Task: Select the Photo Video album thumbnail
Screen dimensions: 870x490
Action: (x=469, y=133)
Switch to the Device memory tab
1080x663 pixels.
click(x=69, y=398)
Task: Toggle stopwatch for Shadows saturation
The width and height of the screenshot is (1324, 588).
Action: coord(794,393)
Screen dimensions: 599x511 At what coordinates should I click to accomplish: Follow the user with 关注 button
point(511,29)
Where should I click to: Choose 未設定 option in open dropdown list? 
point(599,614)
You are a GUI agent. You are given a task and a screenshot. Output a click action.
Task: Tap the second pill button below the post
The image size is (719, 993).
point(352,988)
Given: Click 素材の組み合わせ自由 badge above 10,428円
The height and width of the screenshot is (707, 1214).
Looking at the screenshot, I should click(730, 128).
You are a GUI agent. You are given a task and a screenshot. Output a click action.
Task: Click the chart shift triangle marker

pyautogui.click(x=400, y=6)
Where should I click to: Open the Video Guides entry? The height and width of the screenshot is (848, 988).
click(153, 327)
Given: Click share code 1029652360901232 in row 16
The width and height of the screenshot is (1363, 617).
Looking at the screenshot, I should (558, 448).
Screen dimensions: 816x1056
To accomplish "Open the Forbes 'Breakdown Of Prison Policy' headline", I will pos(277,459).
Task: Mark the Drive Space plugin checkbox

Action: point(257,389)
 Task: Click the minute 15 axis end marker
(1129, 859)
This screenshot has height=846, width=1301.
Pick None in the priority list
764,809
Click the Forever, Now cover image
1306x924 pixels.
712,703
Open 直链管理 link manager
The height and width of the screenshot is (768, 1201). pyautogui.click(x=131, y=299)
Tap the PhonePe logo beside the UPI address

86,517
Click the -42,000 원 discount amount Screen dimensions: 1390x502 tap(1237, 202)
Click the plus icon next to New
#####
**What the task asks**
Transcribe the data above completely and exactly.

**Task result**
Task: Select the Photo Video album thumbnail
Screen dimensions: 870x490
Action: (x=469, y=133)
Switch to the Device memory tab
1080x663 pixels.
click(x=69, y=398)
Task: Toggle stopwatch for Shadows saturation
The width and height of the screenshot is (1324, 588).
Action: coord(794,393)
Screen dimensions: 599x511 At what coordinates should I click to accomplish: Follow the user with 关注 button
point(511,29)
Where should I click to: Choose 未設定 option in open dropdown list? 
point(599,614)
You are a GUI agent. You are given a task and a screenshot. Output a click action.
Task: Tap the second pill button below the post
The image size is (719, 993).
point(352,988)
Given: Click 素材の組み合わせ自由 badge above 10,428円
The height and width of the screenshot is (707, 1214).
Looking at the screenshot, I should click(730, 128).
You are a GUI agent. You are given a task and a screenshot. Output a click action.
Task: Click the chart shift triangle marker

pyautogui.click(x=400, y=6)
Where should I click to: Open the Video Guides entry? The height and width of the screenshot is (848, 988).
click(153, 327)
Given: Click share code 1029652360901232 in row 16
The width and height of the screenshot is (1363, 617).
Looking at the screenshot, I should (558, 448).
Screen dimensions: 816x1056
To accomplish "Open the Forbes 'Breakdown Of Prison Policy' headline", I will pos(277,459).
Task: Mark the Drive Space plugin checkbox

Action: point(257,389)
 Task: Click the minute 15 axis end marker
(1129, 859)
This screenshot has height=846, width=1301.
Pick None in the priority list
764,809
Click the Forever, Now cover image
1306x924 pixels.
712,703
Open 直链管理 link manager
The height and width of the screenshot is (768, 1201). pyautogui.click(x=131, y=299)
Tap the PhonePe logo beside the UPI address

86,517
Click the -42,000 원 discount amount Screen dimensions: 1390x502 tap(1237, 202)
Click the plus icon next to New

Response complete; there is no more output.